§ Exercise aim
Render the following lines as a numbered list, omitting any blank lines.

§ Dataset records
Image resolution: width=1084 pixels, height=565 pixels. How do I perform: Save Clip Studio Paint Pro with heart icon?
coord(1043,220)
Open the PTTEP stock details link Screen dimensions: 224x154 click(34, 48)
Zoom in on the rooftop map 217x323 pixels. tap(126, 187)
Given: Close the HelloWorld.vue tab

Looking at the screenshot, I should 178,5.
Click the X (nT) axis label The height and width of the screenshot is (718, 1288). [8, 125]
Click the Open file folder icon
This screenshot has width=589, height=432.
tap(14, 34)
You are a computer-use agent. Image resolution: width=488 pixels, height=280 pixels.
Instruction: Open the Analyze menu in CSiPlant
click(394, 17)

§ In response
1. Image resolution: width=1084 pixels, height=565 pixels. How do I perform: Save Clip Studio Paint Pro with heart icon?
2. coord(1043,220)
3. Open the PTTEP stock details link Screen dimensions: 224x154 click(34, 48)
4. Zoom in on the rooftop map 217x323 pixels. tap(126, 187)
5. Given: Close the HelloWorld.vue tab
6. Looking at the screenshot, I should 178,5.
7. Click the X (nT) axis label The height and width of the screenshot is (718, 1288). [8, 125]
8. Click the Open file folder icon
9. This screenshot has width=589, height=432.
10. tap(14, 34)
11. You are a computer-use agent. Image resolution: width=488 pixels, height=280 pixels.
12. Instruction: Open the Analyze menu in CSiPlant
13. click(394, 17)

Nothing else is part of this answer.